Heading uphill in steady drizzle we were soon looking down on Springhouse Reservoir, built to provide water power for the mine. I don’t think there’s a single point on this walk where you can’t see a relic of the mining industry.

So far we had maintained dry feet, but my socks were doomed the minute we left the stony track and followed a path across the fell. After days of heavy rain the pasture was spongy and splashy. People who love rain are pluviophiles (Gene Kelly and Morecambe and Wise, I’m looking at you), and while I tend towards the fair-weather end of the meteorological spectrum I did appreciate the special character of the thoroughly wetted views.
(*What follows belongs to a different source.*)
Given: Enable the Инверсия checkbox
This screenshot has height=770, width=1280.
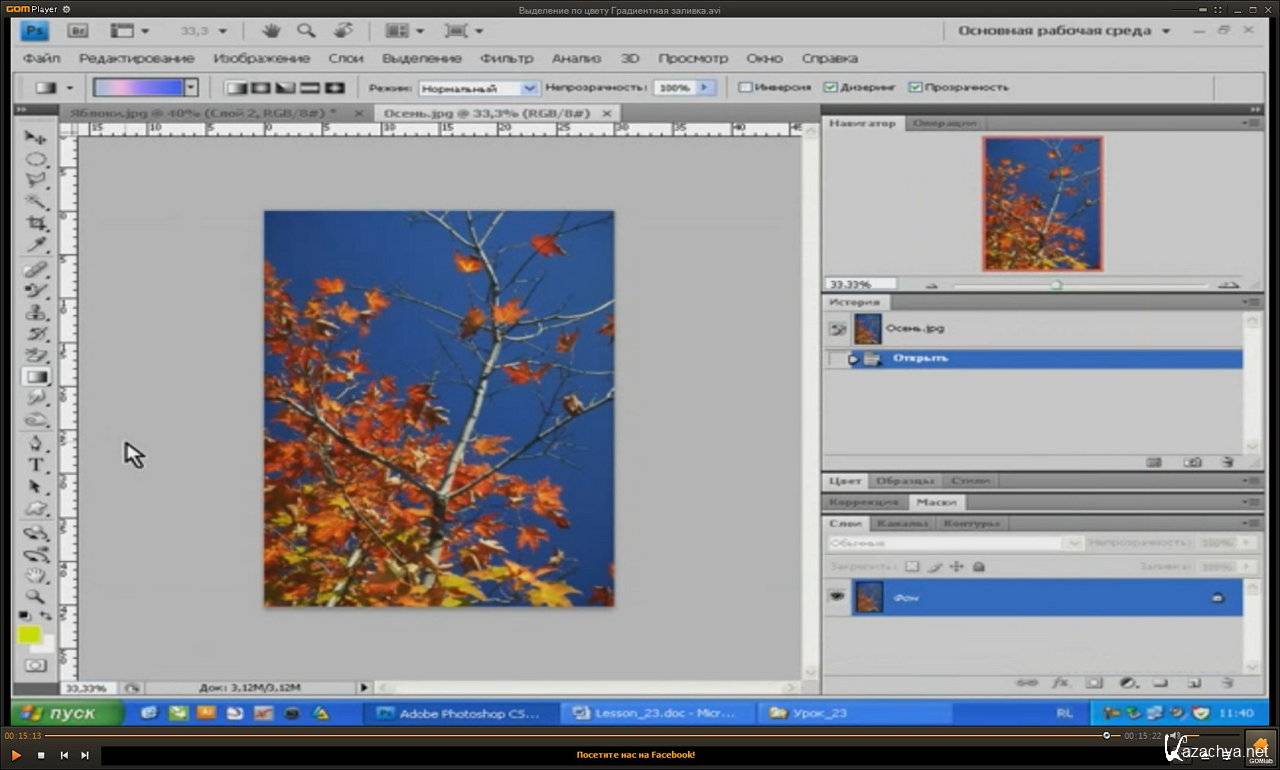Looking at the screenshot, I should coord(745,88).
This was a different place from my last walk here which was in Spring, with curlews calling and mountain pansies among the grass.

Whatever the weather, the abandoned buildings on these fells always give pause for thought about the families who once lived here.
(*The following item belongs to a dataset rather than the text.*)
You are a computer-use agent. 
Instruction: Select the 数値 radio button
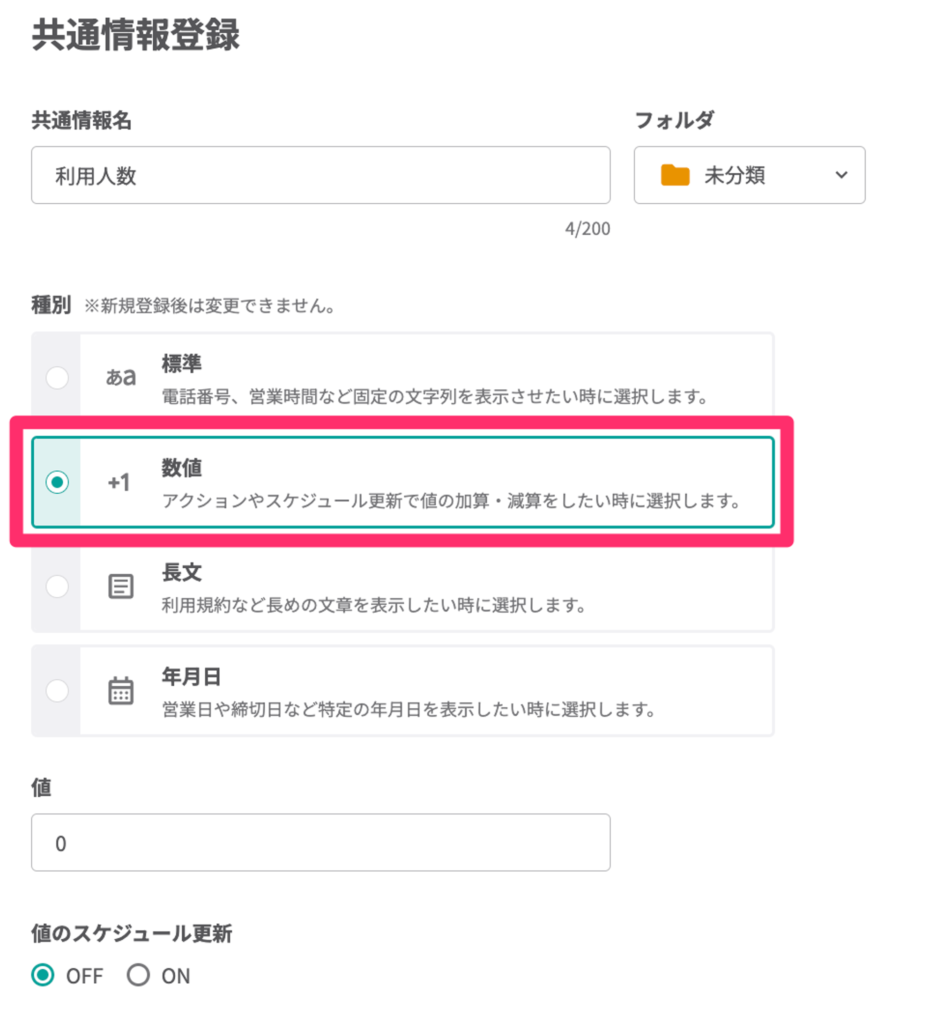click(57, 482)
The path along the hillside past the ruins was super-squelchy and regularly crossed by opportunistic streams playing truant from their culverts. We picked our way across a mini mountain range of old mine workings and shuddered at the thought of the tunnels below the capped shafts


I am not nimble. I know what nimble looks like because the friends I walk with are nimble. Instead I am the exact opposite of nimble, which according to my thesaurus is awkward, inept, stiff and lumbering. I exemplified all four descriptions as we slithered  down steep slopes and crossed the swollen streams at the bottom of each cleft of the spoil heaps. Too wide to stride, they were booby-trapped with deep mud on the take-off and landing sides.

Eventually we reached a farm track and the rest of the walk required no nimbleness. The track curved around the hillside with open views down the valley, then we were in a tree-lined avenue followed by a grassy path through a plantation.

Almost back in Allenheads, we saw a couple of plaques installed for the AONB Partnership’s ‘Cold-blooded and Spineless’ project dedicated to the area’s invertebrates.


Appropriately for such a wet walk, the froghopper spits – it produces a foam, commonly called cuckoo spit, to protect its larvae on plant stems and leaves. While there’s no link with actual cuckoos, just the thought of Spring sunshine and hearing a cuckoo call cut straight through the Autumn drizzle and mist. And of course as well as Singing in the Rain, Eric and Ernie also sang Bring Me Sunshine.